Thanking Obama and Sarkozy

IN PICTURES: Foreign forces to Libya

As for Hasadi, he is equal measures amused and exasperated at reports he fought alongside Osama bin Laden in Afghanistan, has plans to create an Islamic emirate in eastern Libya, or is now or has ever been a member of Al Qaeda. None of it is true, he says.

He calls the 9/11 attacks a “tragedy” and says, “we completely reject attacks on civilians.” But he supported Al Qaeda attacks on US troops in Iraq and in Afghanistan because, in his view, they were defending Muslims from US aggression. Now, he says, the standing of the United States has risen substantially in his eyes.

“It feels a little funny,” he says. “We all saw the [French] planes on Al Jazeera when they started [bombing Qaddafi’s positions weeks ago]. We were cheering them. We really have to thank [French President Nicolas] Sarkozy and Obama.”

Hasadi’s reputation as a devout Muslim who sees in his faith a call to confront oppression – along with his aura of competence – is at the core of his support here. But, as he tells it, he was a reluctant exile and never fought overseas (many news reports have said he’s a “veteran of fighting in Afghanistan” without providing details).

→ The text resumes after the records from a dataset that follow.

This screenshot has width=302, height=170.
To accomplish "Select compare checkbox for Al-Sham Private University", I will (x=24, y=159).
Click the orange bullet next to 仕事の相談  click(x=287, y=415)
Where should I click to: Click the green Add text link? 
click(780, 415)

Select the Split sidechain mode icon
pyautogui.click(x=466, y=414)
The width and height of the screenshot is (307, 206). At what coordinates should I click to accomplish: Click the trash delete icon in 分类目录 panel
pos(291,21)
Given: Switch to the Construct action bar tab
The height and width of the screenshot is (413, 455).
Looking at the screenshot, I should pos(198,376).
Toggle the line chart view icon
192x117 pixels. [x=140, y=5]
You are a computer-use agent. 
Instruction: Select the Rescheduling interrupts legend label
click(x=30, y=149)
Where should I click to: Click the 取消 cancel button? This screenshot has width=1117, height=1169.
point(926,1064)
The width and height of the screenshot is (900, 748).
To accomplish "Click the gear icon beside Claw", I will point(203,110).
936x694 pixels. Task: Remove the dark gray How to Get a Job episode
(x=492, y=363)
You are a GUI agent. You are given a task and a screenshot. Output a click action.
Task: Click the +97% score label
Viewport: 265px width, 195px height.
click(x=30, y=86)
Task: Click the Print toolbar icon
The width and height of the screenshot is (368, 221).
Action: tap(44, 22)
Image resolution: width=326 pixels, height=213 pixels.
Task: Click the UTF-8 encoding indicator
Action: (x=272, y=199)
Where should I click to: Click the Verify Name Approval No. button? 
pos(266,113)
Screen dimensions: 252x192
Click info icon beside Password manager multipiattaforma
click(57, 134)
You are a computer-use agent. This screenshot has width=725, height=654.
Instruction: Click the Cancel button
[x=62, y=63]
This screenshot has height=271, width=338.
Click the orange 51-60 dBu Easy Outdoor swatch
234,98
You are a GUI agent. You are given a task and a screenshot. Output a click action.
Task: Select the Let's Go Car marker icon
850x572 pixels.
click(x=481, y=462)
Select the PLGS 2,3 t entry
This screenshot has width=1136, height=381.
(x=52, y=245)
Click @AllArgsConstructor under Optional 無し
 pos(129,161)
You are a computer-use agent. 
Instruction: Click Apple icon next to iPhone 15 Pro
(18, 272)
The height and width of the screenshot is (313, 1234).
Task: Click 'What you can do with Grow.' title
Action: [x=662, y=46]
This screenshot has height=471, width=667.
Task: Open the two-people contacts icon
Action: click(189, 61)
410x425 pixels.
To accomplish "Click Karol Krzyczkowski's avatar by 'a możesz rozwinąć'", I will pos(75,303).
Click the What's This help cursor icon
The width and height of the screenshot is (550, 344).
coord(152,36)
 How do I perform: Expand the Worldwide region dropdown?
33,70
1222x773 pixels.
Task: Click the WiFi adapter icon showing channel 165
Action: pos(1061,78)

He fled in the late 1990s, first to Sudan and Jordan, but quickly left both countries because they routinely arrested men wanted by Qaddafi and sent them back to Libya. He sought European visas, but couldn’t get one. So he ended up in Jalalabad, Afghanistan, he says, where he lived the quiet life of an Arabic teacher.

Hasadi denies training with Al Qaeda or the Taliban. “All my military training was here, when I was in the Army in 1982,” he says. “Fighting against the US in Afghanistan? There was nothing for me to fight. All there were were airstrikes; I never saw a single American soldier. Then I left.

“Before, I was a peaceful man, I spoke my mind, but that was it. Qaddafi is the one who pushed me into the position of going to Afghanistan. He’s the one who made me a fighter now.”

Today, he sees the US as standing with the Muslim community of Libya, and says he has no ambition beyond the defeat of Qaddafi. What about foreign jihad?

“No, why would I? I just want to live in my country and teach,” he says. “People say the international community is after the oil? OK, take all of it. Just protect the people in return. The killing needs to be stopped.... That’s really all I want.”